# STATED TASK:
Rewrite these lines as a numbered list, skipping any blank lines and leaving out the pictures.

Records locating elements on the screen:
######

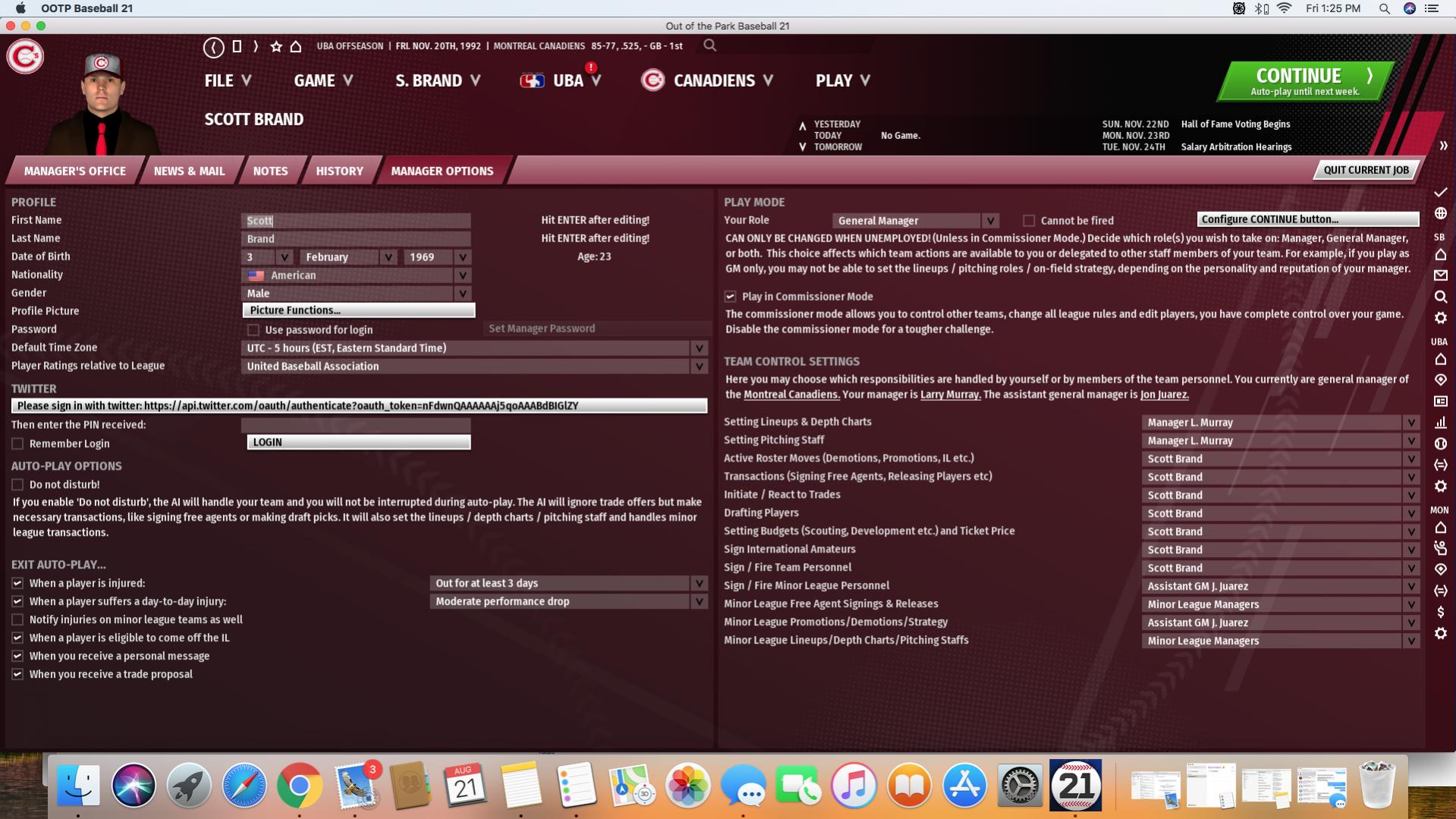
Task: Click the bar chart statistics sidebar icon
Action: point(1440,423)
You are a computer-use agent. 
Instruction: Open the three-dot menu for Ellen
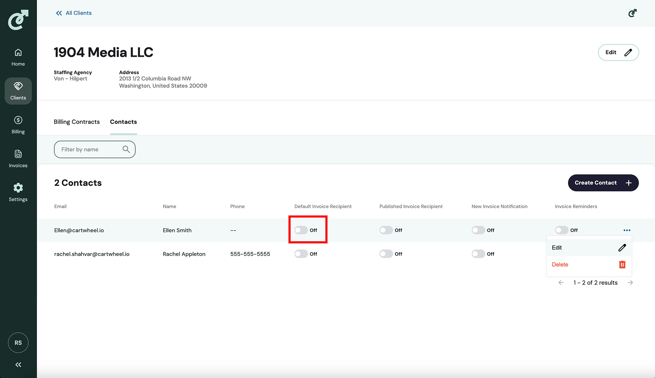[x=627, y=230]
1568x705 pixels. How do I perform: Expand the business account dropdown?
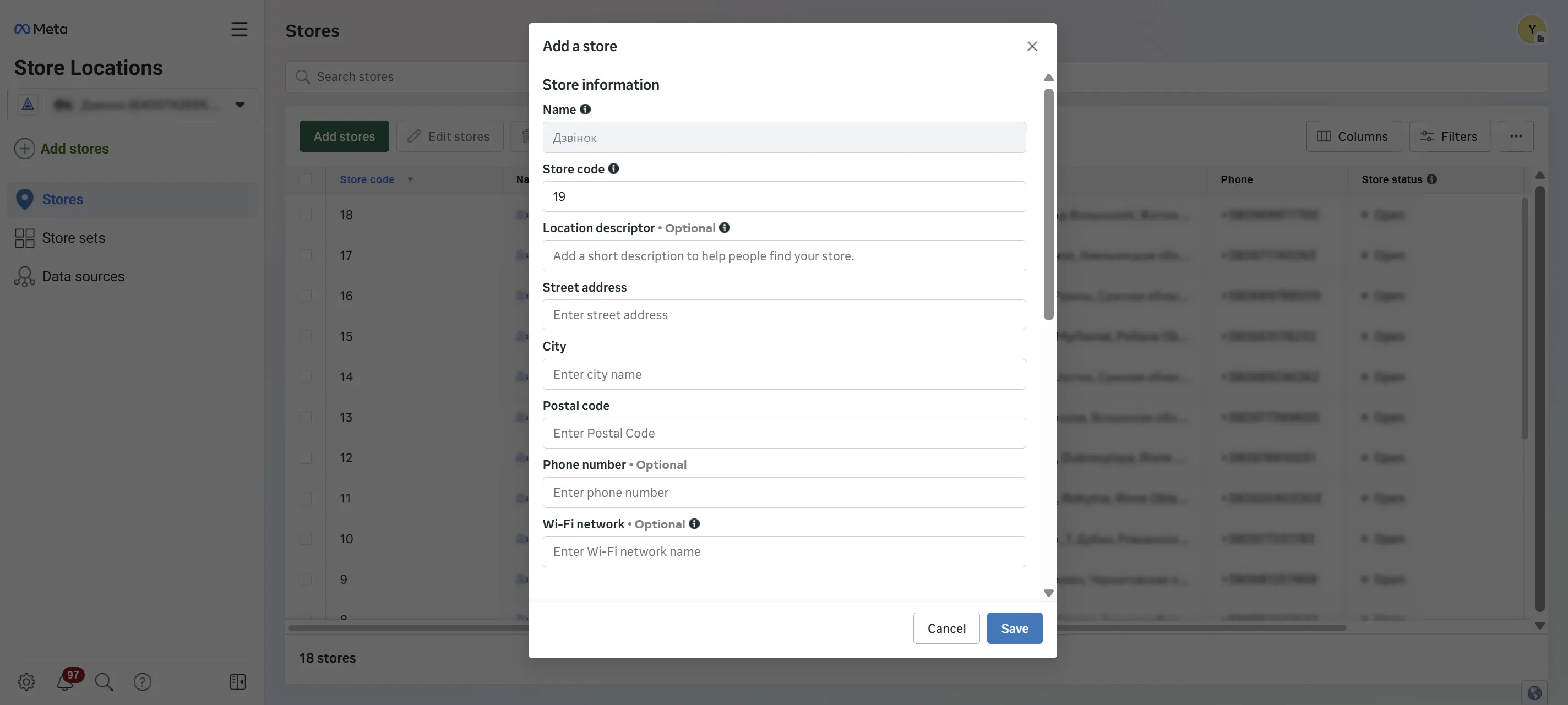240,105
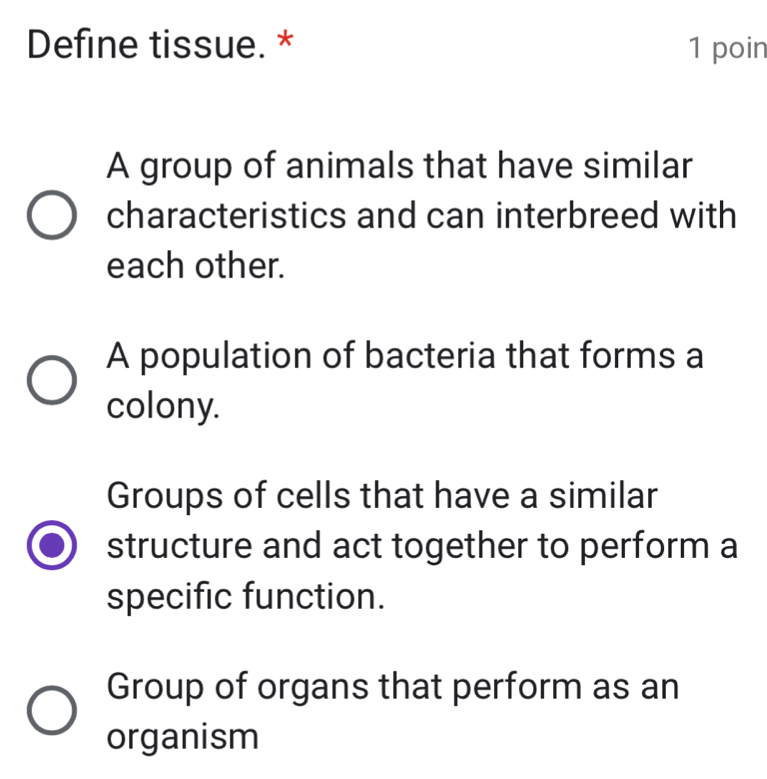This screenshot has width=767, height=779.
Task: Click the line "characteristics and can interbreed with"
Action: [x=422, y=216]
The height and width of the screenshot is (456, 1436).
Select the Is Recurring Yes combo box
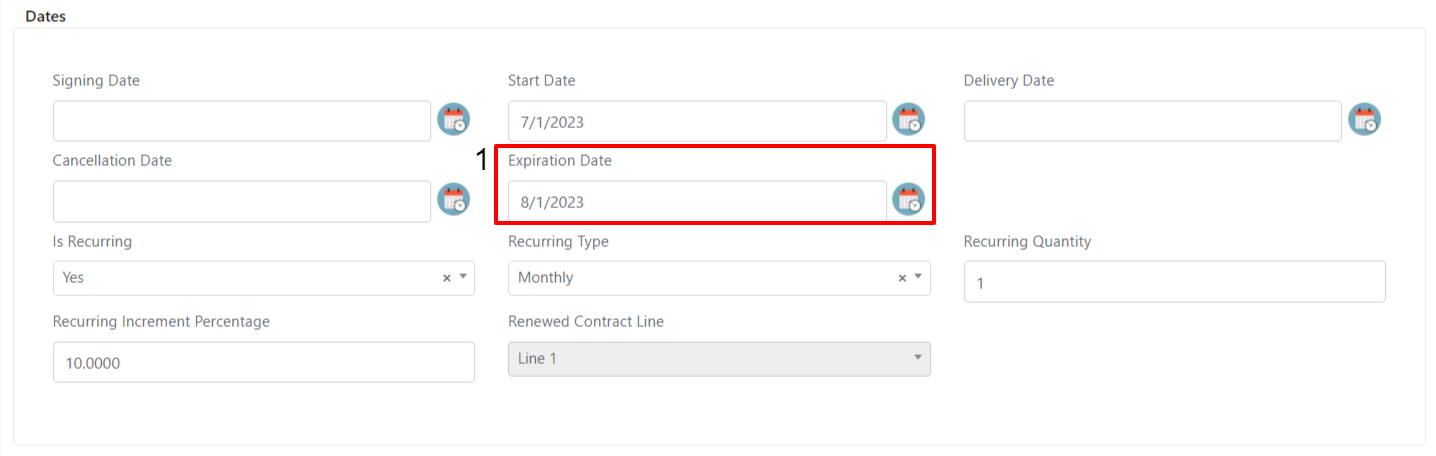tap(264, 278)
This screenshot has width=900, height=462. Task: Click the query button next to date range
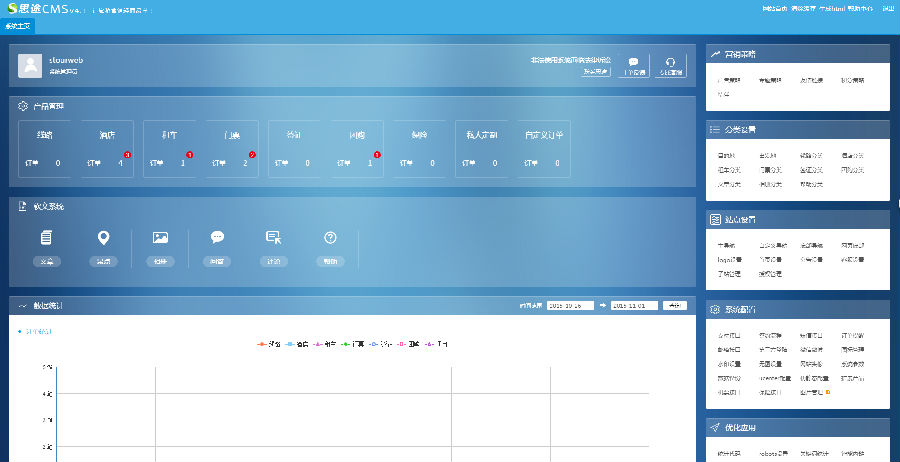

######

# TASK OUTPUT:
1. Task: Click the bar chart statistics sidebar icon
2. Action: point(1440,423)
3. You are a computer-use agent. 
4. Instruction: Open the three-dot menu for Ellen
5. [x=627, y=230]
6. 1568x705 pixels. How do I perform: Expand the business account dropdown?
7. 240,105
8. This screenshot has width=767, height=779.
9. Task: Click the line "characteristics and can interbreed with"
10. Action: [x=422, y=216]
11. The height and width of the screenshot is (456, 1436).
12. Select the Is Recurring Yes combo box
13. tap(264, 278)
14. This screenshot has width=900, height=462. Task: Click the query button next to date range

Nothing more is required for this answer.